By 1986, the number of Hit or Miss stores in the United States had reached 420, and sales had climbed to $300 million. Some 70 percent of its inventory was made up of nationally known brands. The remaining 30 percent consisted of standard apparel, produced by Hit or Miss under its own private label. With such a merchandise mix, Hit or Miss was able to sell current fashions at 20 to 50 percent less than most specialty stores.
In 1986, profits of the Zayre chain, targeting low- to middle-income customers, dropped, although T.J. Maxx, Hit or Miss, and Chadwick's of Boston, targeting mid- to higher-income customers, continued to grow. That year alone, Zayre Corp. opened 35 more T.J. Maxx stores and 31 new Hit or Miss stores. Zayre Corp.'s off-price retailing chains had become so successful that by 1987 Zayre thought it prudent to organize them under one name and grant them autonomy from the decreasingly prosperous parent company.
In June 1987, just ten years after T.J. Maxx opened its first store, The TJX Companies, Inc. was established as a subsidiary of Zayre Corp., with Cammarata serving as president and CEO. It sold 9.35 million shares of common stock in its initial public offering; Zayre Corp. owned 83 percent of the subsidiary.
During this time, Zayre faced several challenges. In the first half of 1988, Zayre stores had operating losses of $69 million on sales of $1.4 billion. Observers blamed technological inferiority, poor maintenance, inappropriate pricing, and inventory pileups, and Zayre appeared ripe for takeover. Throughout all this, however, The TJX Companies subsidiary continued to yield a profit.

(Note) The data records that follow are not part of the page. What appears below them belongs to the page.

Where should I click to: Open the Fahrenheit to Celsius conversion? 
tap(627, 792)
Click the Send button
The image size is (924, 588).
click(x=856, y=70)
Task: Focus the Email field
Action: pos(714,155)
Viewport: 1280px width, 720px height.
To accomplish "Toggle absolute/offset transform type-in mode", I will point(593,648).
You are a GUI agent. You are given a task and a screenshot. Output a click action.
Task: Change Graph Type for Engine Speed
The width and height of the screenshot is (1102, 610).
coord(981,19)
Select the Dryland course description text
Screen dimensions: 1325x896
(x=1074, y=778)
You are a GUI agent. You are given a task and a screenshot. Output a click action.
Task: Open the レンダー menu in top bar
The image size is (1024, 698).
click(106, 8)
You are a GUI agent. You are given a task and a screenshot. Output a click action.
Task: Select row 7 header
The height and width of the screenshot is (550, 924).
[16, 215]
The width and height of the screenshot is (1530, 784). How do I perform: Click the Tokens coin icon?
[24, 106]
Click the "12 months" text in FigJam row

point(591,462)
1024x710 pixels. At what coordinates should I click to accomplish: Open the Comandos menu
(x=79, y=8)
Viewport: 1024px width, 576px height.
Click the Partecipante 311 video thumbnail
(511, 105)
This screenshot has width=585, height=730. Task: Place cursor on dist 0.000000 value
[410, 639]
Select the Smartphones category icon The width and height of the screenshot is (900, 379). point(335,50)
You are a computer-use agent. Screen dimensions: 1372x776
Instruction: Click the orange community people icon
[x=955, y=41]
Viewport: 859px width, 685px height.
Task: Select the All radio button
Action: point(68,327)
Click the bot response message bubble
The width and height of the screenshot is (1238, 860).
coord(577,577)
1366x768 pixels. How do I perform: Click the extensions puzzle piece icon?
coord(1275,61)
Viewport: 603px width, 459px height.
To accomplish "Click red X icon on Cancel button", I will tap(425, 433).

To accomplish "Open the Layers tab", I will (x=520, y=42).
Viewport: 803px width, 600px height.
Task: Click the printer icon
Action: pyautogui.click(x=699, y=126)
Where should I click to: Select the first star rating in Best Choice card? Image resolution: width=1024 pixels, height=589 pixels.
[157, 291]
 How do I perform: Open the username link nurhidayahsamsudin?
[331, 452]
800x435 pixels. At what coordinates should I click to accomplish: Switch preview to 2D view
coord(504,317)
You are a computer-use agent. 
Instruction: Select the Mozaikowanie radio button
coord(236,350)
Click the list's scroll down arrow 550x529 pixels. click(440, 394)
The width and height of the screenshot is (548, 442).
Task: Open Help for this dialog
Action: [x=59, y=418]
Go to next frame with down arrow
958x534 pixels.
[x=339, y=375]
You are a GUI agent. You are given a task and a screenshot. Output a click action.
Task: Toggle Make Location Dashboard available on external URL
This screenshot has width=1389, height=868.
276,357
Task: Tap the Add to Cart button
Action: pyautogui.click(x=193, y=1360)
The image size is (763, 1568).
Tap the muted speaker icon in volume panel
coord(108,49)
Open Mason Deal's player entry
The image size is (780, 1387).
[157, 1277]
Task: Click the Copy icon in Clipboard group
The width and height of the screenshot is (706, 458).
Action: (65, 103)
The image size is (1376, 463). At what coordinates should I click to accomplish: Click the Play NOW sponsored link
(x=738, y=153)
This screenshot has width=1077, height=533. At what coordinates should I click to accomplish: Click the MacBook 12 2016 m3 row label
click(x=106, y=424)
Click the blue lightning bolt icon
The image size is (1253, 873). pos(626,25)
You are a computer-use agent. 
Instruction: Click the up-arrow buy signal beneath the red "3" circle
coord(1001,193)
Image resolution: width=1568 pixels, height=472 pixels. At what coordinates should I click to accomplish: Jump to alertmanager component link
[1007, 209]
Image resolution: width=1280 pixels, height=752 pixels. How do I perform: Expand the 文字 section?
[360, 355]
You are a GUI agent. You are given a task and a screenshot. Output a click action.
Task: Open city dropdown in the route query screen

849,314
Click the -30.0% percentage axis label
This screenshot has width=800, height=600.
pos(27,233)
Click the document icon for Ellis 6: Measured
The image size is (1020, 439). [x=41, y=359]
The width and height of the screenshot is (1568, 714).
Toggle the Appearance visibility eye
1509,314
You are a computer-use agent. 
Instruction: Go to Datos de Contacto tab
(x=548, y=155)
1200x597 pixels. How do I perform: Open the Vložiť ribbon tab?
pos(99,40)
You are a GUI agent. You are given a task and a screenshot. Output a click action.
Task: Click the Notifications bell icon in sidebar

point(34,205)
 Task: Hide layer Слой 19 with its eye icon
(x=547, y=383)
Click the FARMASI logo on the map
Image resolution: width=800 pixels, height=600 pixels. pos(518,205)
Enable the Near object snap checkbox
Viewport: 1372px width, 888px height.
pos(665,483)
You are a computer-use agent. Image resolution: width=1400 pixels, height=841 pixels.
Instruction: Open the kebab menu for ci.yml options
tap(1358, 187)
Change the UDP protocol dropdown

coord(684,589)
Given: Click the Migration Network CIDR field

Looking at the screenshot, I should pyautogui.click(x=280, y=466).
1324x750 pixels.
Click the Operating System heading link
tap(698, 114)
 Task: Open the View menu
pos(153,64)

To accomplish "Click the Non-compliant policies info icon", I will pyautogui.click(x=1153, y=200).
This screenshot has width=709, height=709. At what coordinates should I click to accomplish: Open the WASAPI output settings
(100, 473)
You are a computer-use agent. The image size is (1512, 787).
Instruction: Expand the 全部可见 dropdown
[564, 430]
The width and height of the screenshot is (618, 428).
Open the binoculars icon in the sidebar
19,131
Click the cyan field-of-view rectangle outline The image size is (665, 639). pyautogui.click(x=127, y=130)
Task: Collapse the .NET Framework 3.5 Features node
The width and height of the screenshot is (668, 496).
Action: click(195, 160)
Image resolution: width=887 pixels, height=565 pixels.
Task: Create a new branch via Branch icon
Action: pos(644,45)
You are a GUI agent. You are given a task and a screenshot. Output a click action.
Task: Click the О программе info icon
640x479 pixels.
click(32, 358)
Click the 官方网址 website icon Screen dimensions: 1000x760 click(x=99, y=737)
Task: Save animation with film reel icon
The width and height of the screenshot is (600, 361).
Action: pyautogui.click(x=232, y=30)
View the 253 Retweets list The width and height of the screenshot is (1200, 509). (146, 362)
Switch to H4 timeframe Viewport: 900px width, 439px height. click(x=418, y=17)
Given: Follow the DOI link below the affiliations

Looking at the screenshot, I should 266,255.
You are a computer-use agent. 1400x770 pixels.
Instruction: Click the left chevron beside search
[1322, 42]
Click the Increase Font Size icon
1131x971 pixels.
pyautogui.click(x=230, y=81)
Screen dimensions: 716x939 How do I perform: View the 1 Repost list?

In October 1988, Zayre Corp. decided to focus its energies on TJX. It sold the entire chain of nearly 400 Zayre stores to Ames Department Stores, Inc. In exchange, the company received $431.4 million in cash, a receivable note, and what was then valued at $140 million of Ames cumulative senior convertible preferred stock.
The company continued to home in on its profitable new core business, selling unrelated operations. In June 1989, it spun off its warehouse club division, Waban, Inc., which owned B.J.'s Wholesale Club and Home Club. The same month, Zayre Corp. acquired the outstanding minority interest in TJX. On the day it acquired the minority interest, the company merged with TJX, and changed its name from Zayre Corp. to The TJX Companies, Inc. The newly named company, headed by Cammarata, began trading on the New York Stock Exchange.
The company's transition into an off-price fashion business was relatively smooth, but the Ames preferred stock it received in the Zayre transaction was a problem. While the stock was entitled to annual dividends, Ames had the option of paying the first four semiannual dividends with more Ames preferred stock rather than cash, an option that Ames exercised for each of the payments it had met. The value of Ames preferred stock was dubious, however, as Ames was closing stores and experiencing losses.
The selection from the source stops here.